Assets/Output » WriteFiles » Skipped writing file C:/Users/ignacio.calvo/Repos/StatiqTest/src/CommandLine/output/scss/clean-blog.css from C:/Users/ignacio.calvo/Repos/StatiqTest/src/CommandLine/theme/input/scss/clean-blog.scss because it already exists and the content is the same

So I have to touch clean-blog.scss (just add or remove some char) for this to work.

I understand why this works like this: the app doesn't know that clean-blog.scss depends on other files. However, is there a way to provide this file dependency to the pipeline? I also think it'd make sense for Statiq.Web to regenerate all SCSS files every time some SCSS file changes.

daveaglick commented 5 months ago

However, is there a way to provide this file dependency to the pipeline?

I don't think that would work generally, Statiq doesn't have a way of following when the SCSS processor follows file includes, and manually figuring out a SCSS dependency graph is likely too much to ask of a user, especially since it would have to be kept up to date and would create confusion if and when it falls behind.

I also think it'd make sense for Statiq.Web to regenerate all SCSS files every time some SCSS file changes.

This is probably a workable mitigation. It likely stands to reason that if there are any "ignored" SCSS or Sass files in the input directory (typically indicated by the lack of an underscore prefix), that they're intended to be used with the primary ones (without underscores) as includes. It seems totally reasonable that if we see any input file change with a SCSS extension, even if it's prefixed by an underscore, we should reprocess any SCSS files that might include it.

Let me see if this is an easy enhancement...

daveaglick commented 5 months ago

An update that fixes this will go out in the next release. It hooks the file watching bit to invalidate any Scss/Sass file whenever any other Scss/Sass file changes.

Happy you pointed this out - it's long been an annoyance of my own, and I just hadn't done the groundwork to see if it was mitigatable. Turns out it wasn't that tricky.

icalvo commented 5 months ago

Thank you very much. I this applies also to LESS and it will come up again for any language processed by Statiq pipelines that is able to import files (maybe Handelbars?)

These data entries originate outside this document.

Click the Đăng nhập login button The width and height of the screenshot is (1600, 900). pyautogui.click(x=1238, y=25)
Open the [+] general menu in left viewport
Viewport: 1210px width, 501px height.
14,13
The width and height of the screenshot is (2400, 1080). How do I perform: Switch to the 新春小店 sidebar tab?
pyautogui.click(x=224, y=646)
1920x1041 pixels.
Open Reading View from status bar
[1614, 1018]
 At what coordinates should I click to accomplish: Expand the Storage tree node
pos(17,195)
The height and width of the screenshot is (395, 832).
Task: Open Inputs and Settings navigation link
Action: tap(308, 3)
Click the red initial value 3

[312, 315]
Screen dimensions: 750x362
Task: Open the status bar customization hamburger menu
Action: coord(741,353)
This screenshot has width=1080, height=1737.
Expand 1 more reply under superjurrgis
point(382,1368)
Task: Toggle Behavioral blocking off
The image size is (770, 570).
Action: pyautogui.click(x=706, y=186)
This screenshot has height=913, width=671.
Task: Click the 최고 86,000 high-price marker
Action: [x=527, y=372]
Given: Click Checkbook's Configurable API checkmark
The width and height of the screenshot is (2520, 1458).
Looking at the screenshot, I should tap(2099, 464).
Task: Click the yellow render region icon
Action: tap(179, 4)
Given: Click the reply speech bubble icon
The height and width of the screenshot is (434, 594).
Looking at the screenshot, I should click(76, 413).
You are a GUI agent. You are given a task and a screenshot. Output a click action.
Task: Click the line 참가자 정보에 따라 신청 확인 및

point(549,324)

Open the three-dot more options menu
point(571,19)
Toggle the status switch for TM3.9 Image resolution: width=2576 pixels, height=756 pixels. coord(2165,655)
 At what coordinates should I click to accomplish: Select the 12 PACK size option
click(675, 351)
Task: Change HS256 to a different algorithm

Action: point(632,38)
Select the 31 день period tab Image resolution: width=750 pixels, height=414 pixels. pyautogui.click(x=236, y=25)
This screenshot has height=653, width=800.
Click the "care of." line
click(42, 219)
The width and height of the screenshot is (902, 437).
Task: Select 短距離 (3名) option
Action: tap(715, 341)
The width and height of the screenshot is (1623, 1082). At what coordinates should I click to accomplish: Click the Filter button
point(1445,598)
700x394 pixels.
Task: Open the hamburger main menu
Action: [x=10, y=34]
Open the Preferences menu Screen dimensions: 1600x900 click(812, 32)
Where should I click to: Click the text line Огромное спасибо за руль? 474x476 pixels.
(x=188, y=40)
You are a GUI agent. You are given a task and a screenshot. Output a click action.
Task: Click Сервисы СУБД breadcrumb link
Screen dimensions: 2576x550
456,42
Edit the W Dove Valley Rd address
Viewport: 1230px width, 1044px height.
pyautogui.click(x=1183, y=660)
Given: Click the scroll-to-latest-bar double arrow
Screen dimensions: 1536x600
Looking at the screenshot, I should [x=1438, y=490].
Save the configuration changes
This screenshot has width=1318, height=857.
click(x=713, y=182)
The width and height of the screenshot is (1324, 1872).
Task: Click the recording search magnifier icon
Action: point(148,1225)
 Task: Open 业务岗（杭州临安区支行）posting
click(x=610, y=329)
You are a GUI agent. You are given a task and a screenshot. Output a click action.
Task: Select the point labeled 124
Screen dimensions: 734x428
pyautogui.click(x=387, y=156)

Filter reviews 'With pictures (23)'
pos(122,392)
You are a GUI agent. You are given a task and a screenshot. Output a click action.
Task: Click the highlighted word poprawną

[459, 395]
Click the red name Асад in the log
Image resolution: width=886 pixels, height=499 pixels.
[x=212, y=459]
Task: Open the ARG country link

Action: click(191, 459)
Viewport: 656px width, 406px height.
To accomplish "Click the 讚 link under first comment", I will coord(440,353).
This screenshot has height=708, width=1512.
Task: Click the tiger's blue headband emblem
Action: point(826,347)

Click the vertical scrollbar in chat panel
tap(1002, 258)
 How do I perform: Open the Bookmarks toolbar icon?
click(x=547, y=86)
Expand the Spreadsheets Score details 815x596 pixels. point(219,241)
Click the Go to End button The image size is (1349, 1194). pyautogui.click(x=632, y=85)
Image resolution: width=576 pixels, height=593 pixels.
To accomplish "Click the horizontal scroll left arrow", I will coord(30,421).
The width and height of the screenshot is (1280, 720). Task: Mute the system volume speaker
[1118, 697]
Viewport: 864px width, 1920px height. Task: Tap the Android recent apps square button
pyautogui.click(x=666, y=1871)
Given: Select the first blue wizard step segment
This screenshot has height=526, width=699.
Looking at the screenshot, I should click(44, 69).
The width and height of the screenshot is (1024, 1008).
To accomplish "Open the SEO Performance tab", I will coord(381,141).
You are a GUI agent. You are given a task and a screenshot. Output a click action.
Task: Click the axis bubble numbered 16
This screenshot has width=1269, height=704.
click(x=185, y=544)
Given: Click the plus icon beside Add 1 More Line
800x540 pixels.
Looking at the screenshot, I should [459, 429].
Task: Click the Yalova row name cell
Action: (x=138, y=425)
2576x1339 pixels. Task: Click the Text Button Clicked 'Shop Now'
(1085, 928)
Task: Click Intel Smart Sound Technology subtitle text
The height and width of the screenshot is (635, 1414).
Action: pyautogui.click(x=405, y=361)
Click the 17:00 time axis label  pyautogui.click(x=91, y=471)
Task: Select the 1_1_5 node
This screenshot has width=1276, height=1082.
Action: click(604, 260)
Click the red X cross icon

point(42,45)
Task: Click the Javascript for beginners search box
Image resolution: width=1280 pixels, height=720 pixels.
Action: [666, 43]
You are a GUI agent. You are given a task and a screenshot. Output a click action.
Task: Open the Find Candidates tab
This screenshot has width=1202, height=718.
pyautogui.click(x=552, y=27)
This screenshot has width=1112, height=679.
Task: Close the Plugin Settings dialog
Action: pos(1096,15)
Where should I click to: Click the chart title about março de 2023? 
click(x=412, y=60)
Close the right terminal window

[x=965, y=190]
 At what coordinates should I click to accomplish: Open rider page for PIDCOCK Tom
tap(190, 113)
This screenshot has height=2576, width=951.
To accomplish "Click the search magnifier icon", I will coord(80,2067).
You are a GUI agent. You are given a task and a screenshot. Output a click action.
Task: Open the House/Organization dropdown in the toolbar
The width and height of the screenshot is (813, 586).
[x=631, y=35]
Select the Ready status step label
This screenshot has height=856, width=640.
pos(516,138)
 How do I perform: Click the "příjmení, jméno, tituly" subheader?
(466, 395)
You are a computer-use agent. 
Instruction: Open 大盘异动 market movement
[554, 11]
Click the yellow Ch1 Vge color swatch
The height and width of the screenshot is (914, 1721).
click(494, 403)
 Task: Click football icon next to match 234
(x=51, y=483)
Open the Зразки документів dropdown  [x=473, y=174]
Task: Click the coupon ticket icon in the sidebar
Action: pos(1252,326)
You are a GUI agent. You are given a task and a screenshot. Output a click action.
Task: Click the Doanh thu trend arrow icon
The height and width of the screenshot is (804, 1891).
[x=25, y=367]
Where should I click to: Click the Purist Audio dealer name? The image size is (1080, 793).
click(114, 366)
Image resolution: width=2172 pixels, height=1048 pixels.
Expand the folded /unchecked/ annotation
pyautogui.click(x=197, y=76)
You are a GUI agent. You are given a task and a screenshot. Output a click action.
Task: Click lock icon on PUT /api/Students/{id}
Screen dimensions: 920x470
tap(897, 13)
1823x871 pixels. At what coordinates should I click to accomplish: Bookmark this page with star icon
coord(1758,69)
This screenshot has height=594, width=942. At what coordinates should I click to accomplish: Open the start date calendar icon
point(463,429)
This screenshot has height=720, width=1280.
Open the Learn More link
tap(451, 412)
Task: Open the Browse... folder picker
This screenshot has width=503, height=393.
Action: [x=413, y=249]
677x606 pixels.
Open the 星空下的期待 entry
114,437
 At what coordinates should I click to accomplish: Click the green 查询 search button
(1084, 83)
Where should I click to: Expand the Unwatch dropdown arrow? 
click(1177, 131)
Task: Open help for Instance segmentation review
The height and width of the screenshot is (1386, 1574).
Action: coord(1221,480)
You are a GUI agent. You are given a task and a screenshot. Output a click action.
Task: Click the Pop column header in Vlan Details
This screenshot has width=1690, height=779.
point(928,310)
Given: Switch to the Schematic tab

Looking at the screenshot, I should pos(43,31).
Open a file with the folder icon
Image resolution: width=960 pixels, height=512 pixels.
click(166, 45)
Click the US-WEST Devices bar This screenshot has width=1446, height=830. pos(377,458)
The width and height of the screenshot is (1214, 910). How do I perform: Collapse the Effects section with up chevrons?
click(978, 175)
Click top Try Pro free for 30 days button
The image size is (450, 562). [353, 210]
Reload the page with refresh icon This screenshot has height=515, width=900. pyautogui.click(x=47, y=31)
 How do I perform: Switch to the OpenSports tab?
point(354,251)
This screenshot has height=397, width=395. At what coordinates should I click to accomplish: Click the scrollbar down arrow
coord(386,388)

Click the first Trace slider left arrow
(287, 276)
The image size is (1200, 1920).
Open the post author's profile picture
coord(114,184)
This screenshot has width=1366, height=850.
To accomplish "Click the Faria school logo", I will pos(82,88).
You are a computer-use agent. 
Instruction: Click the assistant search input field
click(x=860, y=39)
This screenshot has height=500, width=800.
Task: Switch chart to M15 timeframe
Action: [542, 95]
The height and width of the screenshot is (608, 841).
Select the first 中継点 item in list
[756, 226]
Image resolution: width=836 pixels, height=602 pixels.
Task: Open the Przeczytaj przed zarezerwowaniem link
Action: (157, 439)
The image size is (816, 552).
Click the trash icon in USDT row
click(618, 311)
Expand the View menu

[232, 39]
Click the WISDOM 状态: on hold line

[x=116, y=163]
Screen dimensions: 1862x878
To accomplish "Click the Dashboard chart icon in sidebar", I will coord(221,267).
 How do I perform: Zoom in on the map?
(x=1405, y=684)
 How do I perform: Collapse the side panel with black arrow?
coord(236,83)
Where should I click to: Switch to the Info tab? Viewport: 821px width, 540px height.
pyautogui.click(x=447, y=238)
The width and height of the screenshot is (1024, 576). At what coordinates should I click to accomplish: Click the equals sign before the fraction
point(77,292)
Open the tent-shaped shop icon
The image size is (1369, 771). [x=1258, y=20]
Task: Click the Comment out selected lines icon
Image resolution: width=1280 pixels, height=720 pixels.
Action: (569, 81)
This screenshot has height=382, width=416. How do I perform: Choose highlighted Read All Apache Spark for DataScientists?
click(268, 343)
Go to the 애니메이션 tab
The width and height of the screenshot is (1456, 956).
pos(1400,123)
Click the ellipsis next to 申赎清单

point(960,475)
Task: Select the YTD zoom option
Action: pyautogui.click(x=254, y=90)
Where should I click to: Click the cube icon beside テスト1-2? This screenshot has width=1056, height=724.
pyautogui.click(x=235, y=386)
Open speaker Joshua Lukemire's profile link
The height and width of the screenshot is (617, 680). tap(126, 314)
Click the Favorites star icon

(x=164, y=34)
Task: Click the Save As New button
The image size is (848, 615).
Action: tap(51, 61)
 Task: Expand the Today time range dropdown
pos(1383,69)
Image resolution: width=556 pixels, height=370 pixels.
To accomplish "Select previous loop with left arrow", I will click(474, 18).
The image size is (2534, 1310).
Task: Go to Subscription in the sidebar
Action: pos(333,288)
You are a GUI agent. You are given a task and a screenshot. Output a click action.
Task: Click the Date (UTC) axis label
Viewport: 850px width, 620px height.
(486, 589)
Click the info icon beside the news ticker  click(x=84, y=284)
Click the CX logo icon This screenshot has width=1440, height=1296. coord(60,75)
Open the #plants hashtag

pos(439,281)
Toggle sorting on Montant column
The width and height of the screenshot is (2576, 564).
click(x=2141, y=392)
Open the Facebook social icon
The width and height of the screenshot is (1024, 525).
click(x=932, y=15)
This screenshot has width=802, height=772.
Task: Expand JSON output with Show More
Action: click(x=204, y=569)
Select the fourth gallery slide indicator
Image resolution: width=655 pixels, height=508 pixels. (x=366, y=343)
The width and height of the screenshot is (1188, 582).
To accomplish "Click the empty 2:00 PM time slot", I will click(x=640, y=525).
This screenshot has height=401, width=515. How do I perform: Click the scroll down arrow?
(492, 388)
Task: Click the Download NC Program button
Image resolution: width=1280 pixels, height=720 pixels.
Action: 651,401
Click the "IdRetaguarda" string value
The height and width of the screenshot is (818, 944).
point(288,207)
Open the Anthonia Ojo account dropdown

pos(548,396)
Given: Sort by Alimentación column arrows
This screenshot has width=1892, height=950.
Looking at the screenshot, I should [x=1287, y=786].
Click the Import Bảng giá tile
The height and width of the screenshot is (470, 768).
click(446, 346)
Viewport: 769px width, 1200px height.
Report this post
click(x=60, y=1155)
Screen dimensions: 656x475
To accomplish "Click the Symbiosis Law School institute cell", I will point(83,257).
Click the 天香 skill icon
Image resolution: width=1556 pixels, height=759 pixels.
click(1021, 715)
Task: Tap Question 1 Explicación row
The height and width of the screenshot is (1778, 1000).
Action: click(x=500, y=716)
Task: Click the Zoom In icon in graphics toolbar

daveaglick commented 5 months ago

Possibly - it depends pretty heavily on how includes are handled by the particular engine and whether we can integrate tightly enough to provide Statiq documents in a virtual file system or not. For the Scss processor, we have limited integration points, so it actually goes out an finds includes on its own in the actual local file system. This isn't great for a number of reasons (Statiq modules aren't supposed to care or interact with the actual physical file system, their view of the world should ideally be entirely document-driven). This issue is one result of that lack of integration because we don't ever "load" those included files into Statiq as documents, so the caching logic doesn't know the calling Scss file should be invalidated because all the caching is based on document content.

In other words, modules with tighter integration should be change-aware because included content is represented by Statiq documents instead of raw files, and the caches should (ideally) get invalidated when included content changes. It might still be an issue with the Less processor though, I'll check to make sure.